[Opening SUPPLIED ENTRIES section]

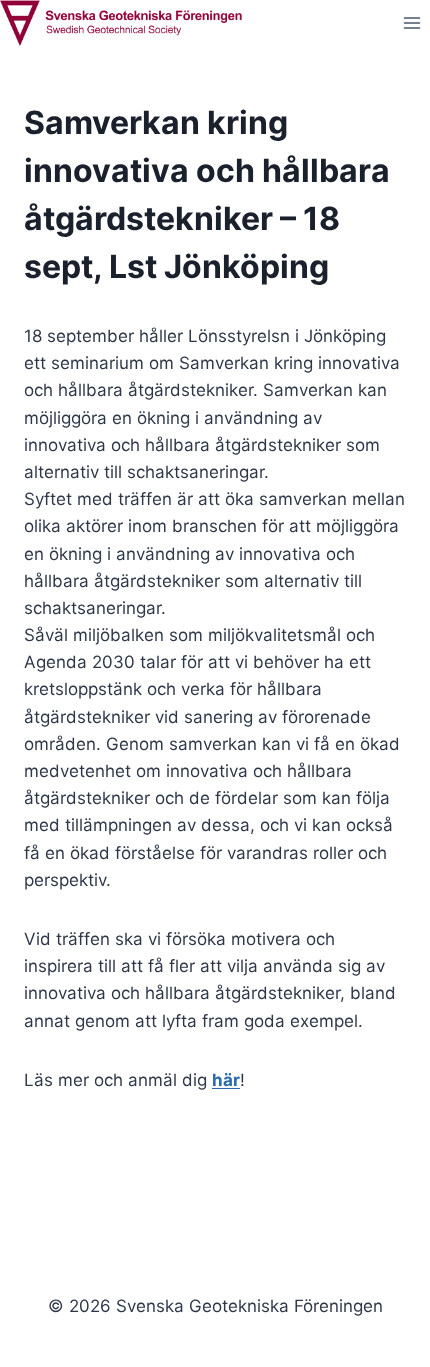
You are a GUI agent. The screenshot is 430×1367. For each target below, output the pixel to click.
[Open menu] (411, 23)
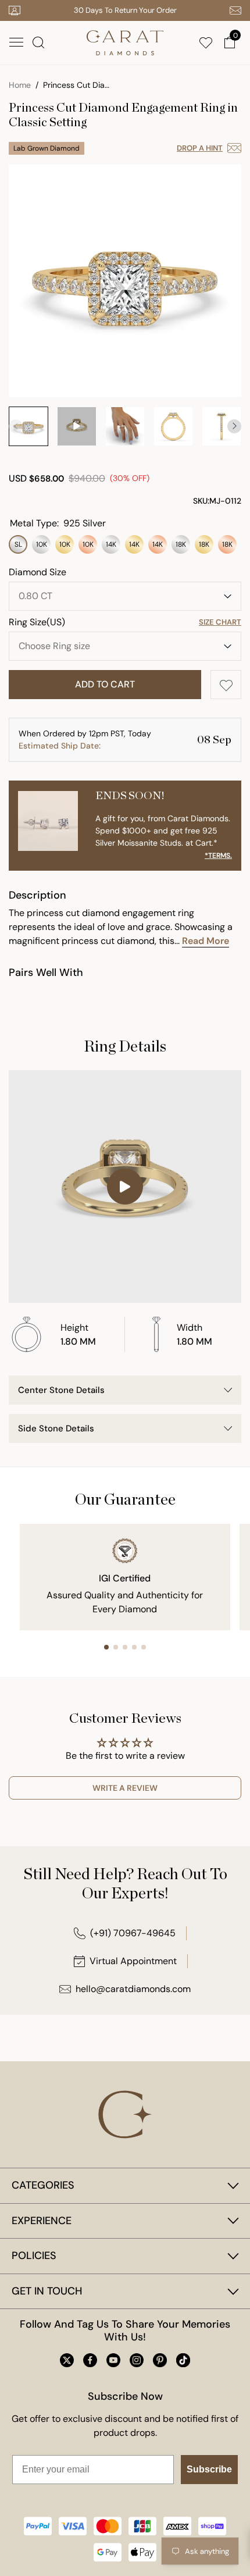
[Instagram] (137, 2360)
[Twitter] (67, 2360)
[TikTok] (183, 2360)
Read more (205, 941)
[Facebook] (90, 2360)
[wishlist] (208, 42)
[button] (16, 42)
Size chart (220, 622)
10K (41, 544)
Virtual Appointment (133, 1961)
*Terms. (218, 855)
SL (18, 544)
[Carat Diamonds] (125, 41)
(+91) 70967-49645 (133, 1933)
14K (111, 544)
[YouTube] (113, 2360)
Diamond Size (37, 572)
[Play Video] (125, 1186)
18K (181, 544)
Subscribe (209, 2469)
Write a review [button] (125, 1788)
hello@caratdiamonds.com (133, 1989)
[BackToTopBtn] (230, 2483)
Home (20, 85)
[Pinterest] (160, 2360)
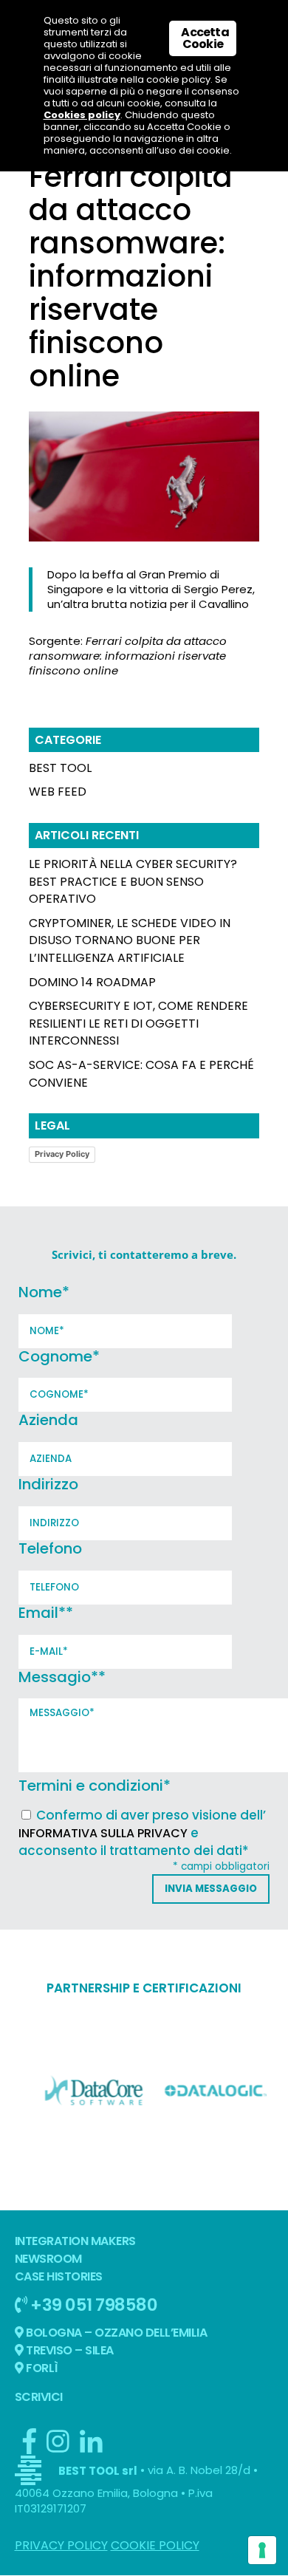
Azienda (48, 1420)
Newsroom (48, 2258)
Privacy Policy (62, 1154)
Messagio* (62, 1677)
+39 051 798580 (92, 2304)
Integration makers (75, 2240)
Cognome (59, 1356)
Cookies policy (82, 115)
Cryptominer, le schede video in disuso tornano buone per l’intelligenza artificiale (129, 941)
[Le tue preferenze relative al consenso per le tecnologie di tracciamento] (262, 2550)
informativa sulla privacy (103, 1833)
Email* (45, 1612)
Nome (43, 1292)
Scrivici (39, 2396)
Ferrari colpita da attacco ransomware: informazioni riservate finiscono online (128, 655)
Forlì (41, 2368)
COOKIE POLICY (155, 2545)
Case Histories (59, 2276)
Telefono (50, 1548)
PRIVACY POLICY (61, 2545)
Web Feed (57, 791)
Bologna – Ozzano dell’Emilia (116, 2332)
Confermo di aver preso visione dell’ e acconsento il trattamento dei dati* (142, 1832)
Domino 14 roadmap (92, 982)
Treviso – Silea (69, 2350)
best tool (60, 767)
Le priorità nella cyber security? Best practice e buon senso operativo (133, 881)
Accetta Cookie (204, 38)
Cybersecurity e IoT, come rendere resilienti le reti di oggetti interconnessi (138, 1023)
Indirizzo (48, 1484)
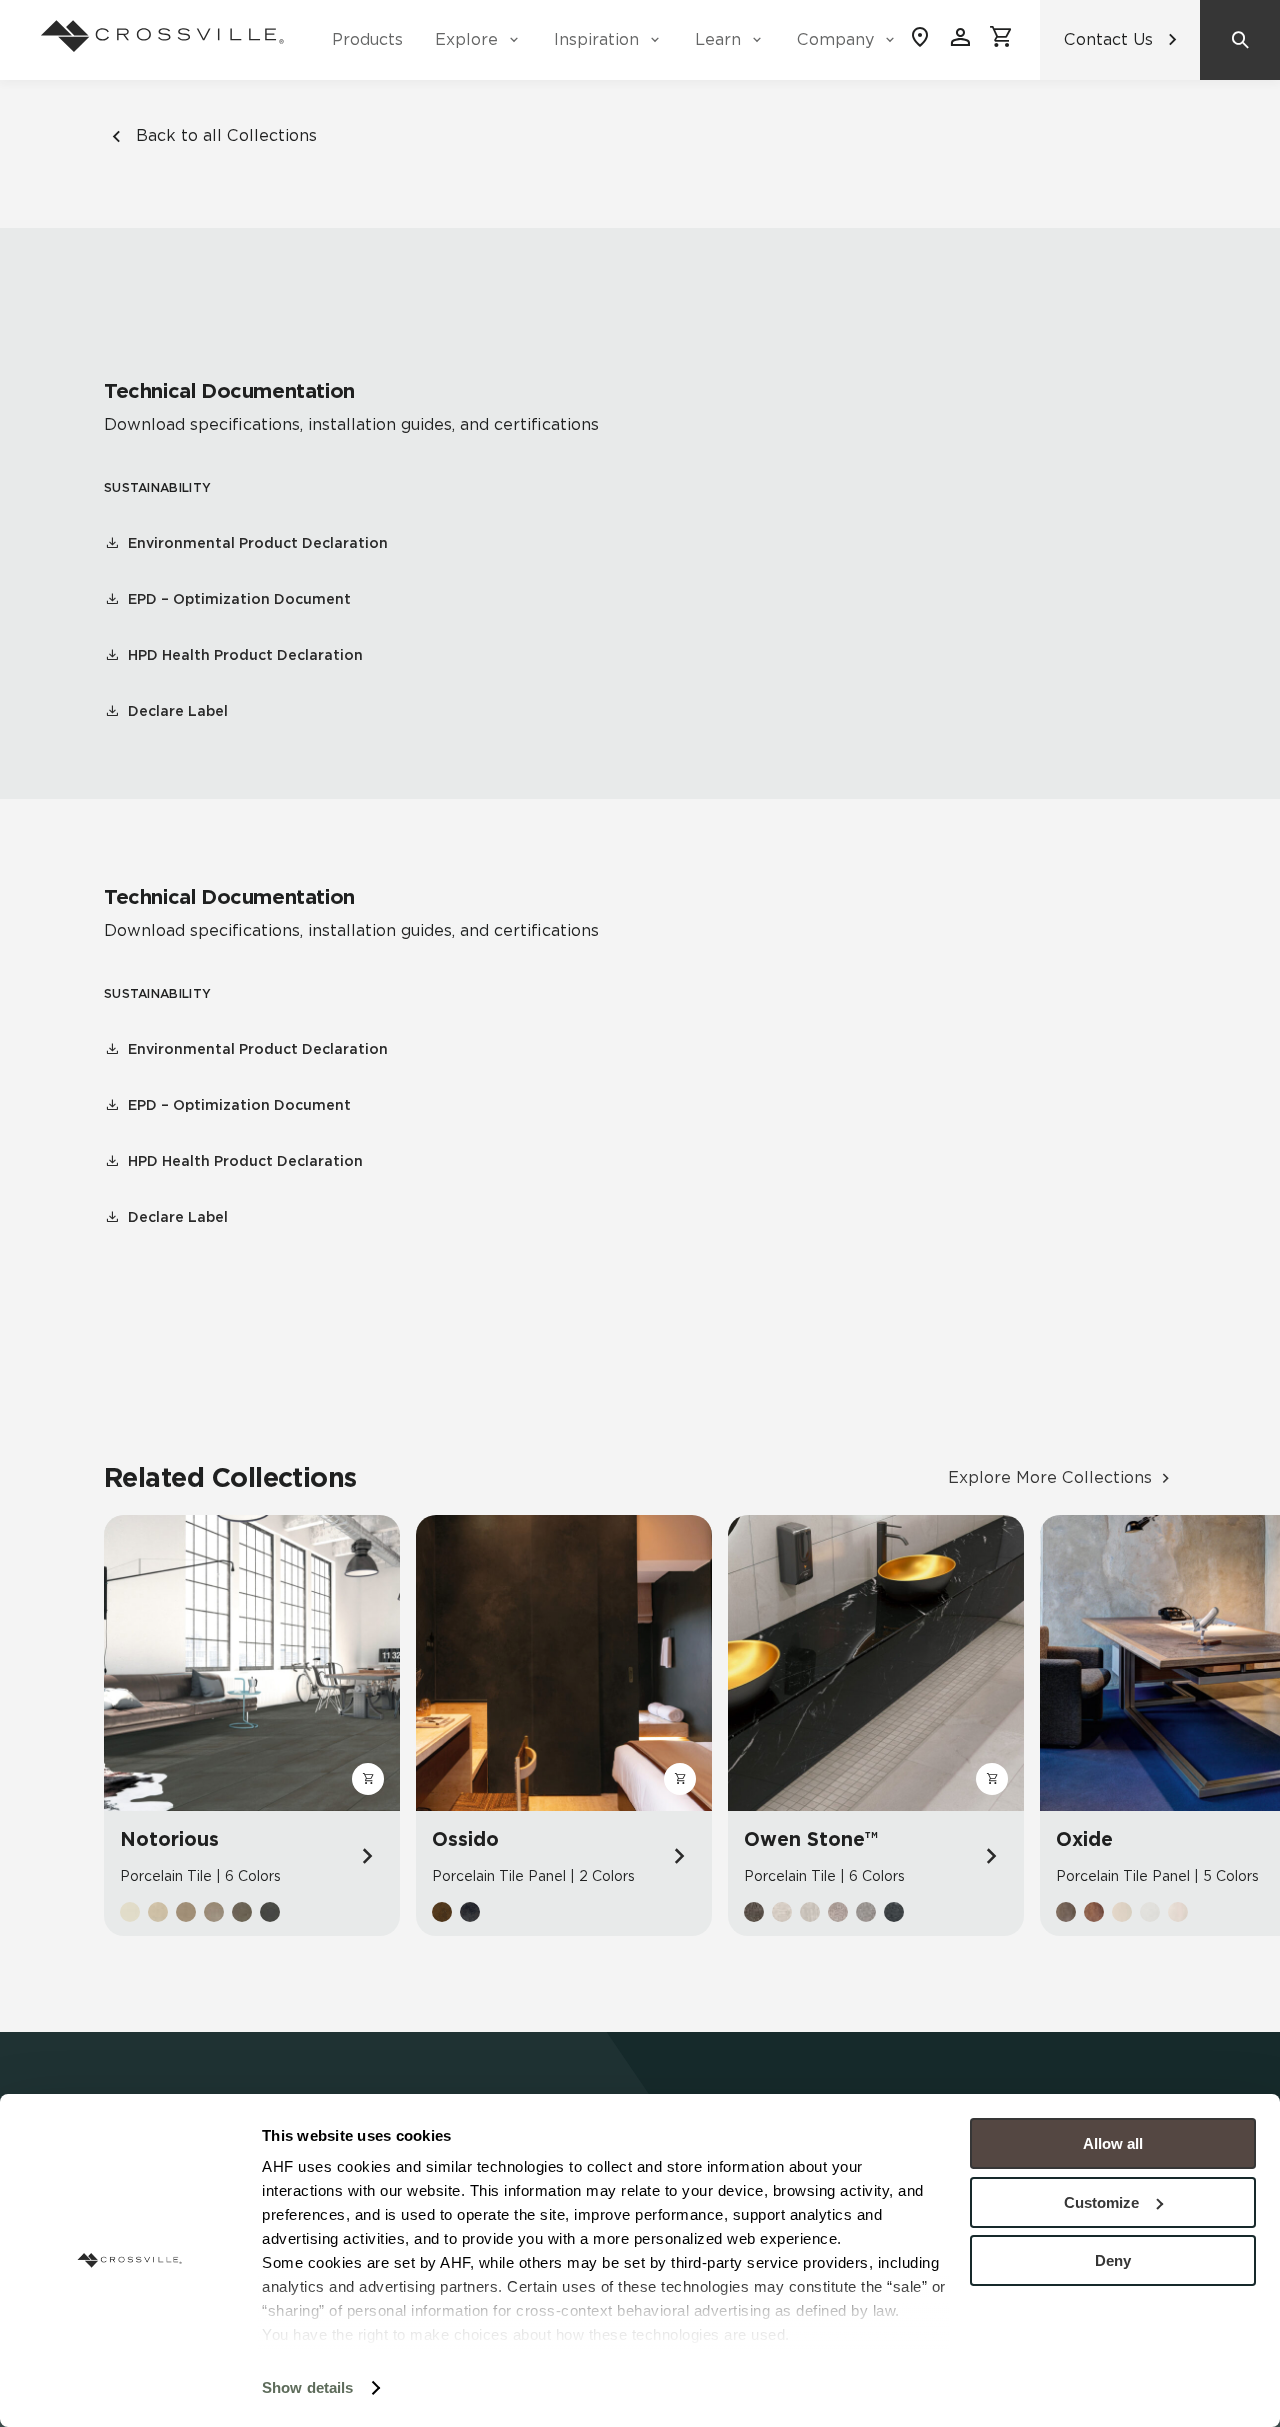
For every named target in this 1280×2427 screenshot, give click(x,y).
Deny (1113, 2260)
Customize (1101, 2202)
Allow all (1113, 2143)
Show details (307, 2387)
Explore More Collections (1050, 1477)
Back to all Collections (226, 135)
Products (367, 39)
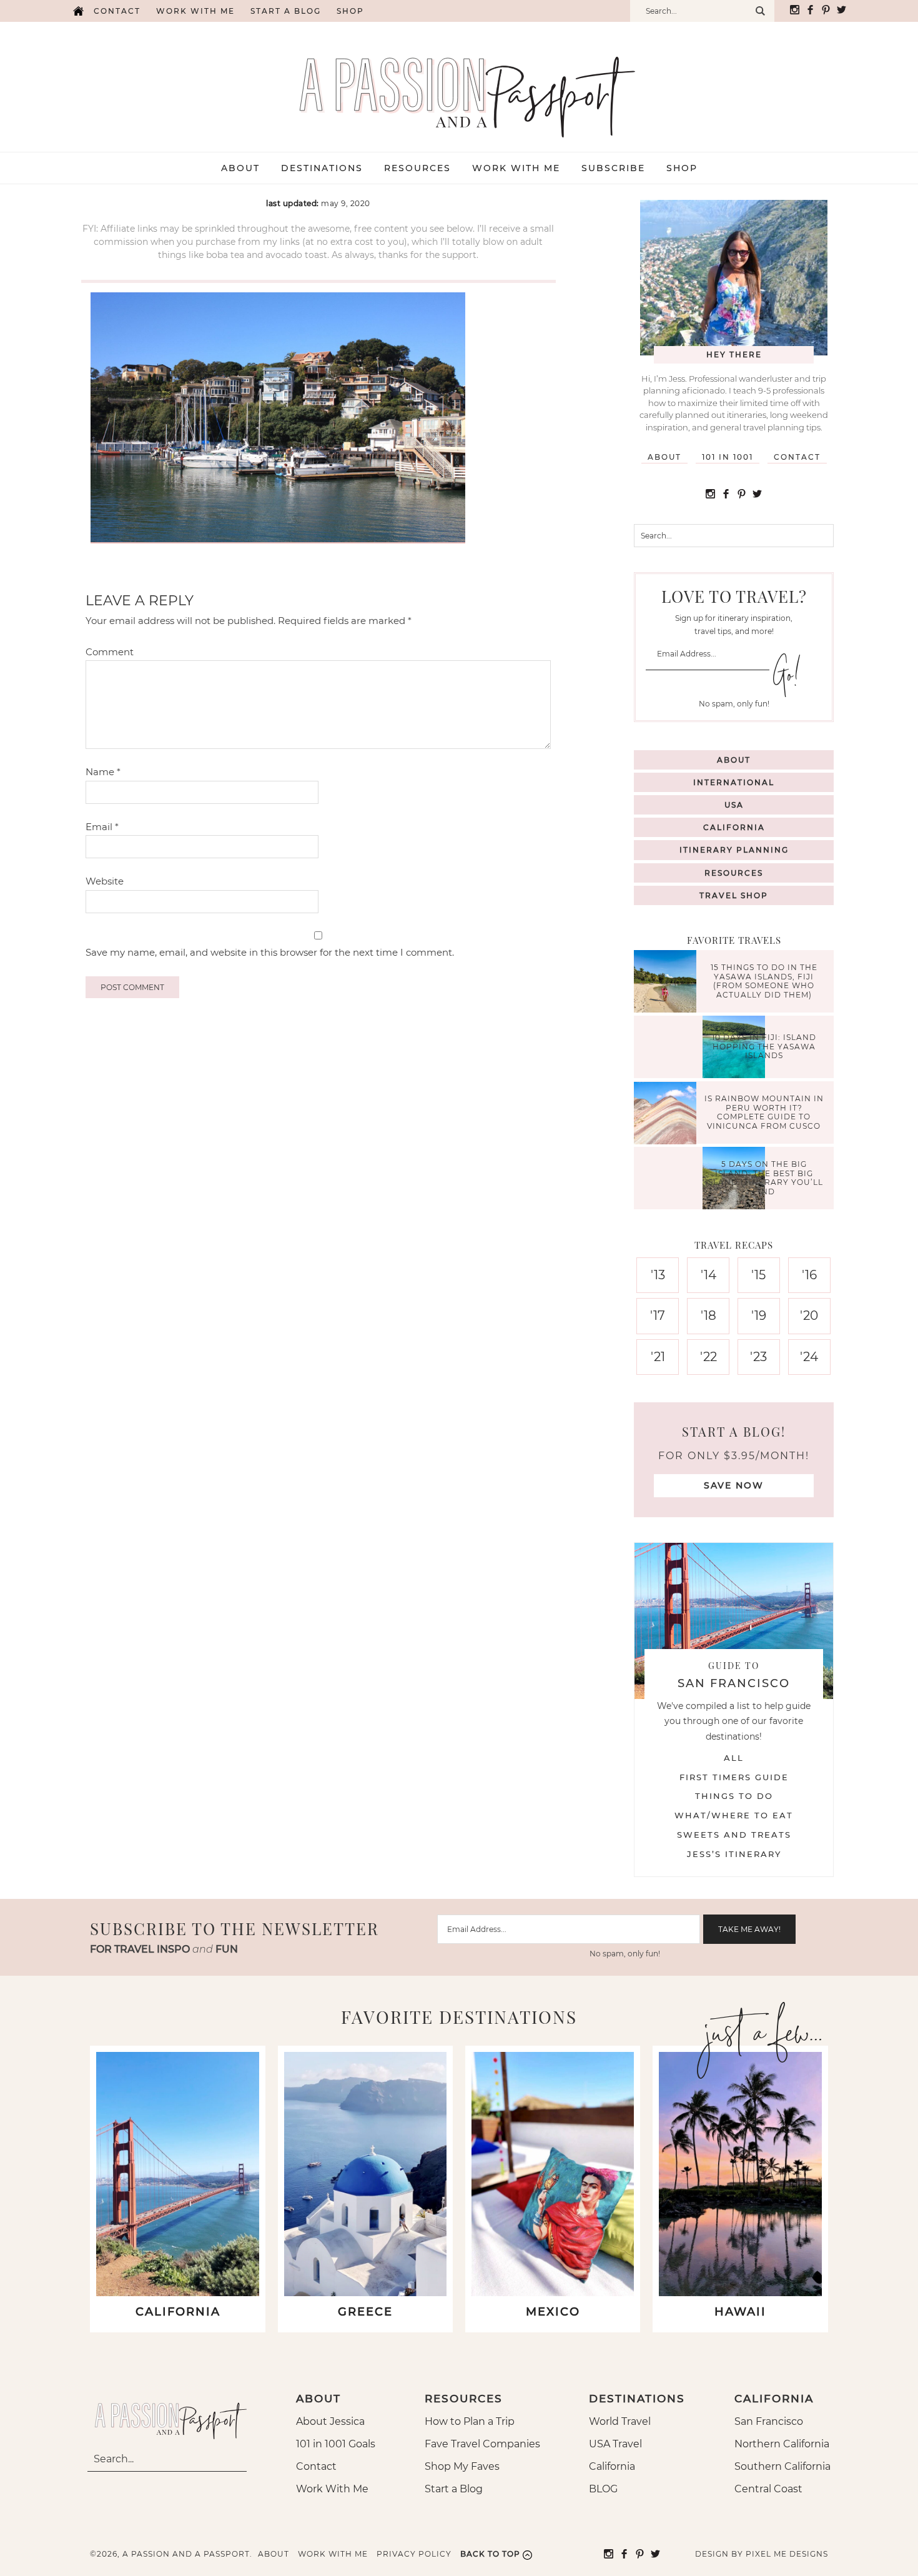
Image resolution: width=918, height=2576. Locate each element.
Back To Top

[Closing SUPPLIED ENTRIES section]

__EXERCISE GOAL__: Your copy should consist only of the lines from the line holding "Home (20, 85)" through the final line of the listing above, both included, with all pictures omitted.

__SOLUTION BELOW__:
Home (20, 85)
[Pinterest] (160, 2360)
Azienda (48, 1420)
Newsroom (48, 2258)
Privacy Policy (62, 1154)
Messagio* (62, 1677)
+39 051 798580 (92, 2304)
Integration makers (75, 2240)
Cognome (59, 1356)
Cookies policy (82, 115)
Cryptominer, le schede video in disuso tornano buone per l’intelligenza artificiale (129, 941)
[Le tue preferenze relative al consenso per le tecnologie di tracciamento] (262, 2550)
informativa sulla privacy (103, 1833)
Email* (45, 1612)
Nome (43, 1292)
Scrivici (39, 2396)
Ferrari colpita da attacco ransomware: informazioni riservate finiscono online (128, 655)
Forlì (41, 2368)
COOKIE POLICY (155, 2545)
Case Histories (59, 2276)
Telefono (50, 1548)
PRIVACY POLICY (61, 2545)
Web Feed (57, 791)
Bologna – Ozzano dell’Emilia (116, 2332)
Confermo di aver preso visione dell’ e acconsento il trattamento dei dati* (142, 1832)
Domino 14 roadmap (92, 982)
Treviso – Silea (69, 2350)
best tool (60, 767)
Le priorità nella cyber security? Best practice e buon senso operativo (133, 881)
Accetta Cookie (204, 38)
Cybersecurity e IoT, come rendere resilienti le reti di oggetti interconnessi (138, 1023)
Indirizzo (48, 1484)
For every named target in this 1280×2427 screenshot, give click(x,y).
Deny (1113, 2260)
Customize (1101, 2202)
Allow all (1113, 2143)
Show details (307, 2387)
Explore More Collections (1050, 1477)
Back to all Collections (226, 135)
Products (367, 39)
Image resolution: width=918, height=2576. Locate each element.
Back To Top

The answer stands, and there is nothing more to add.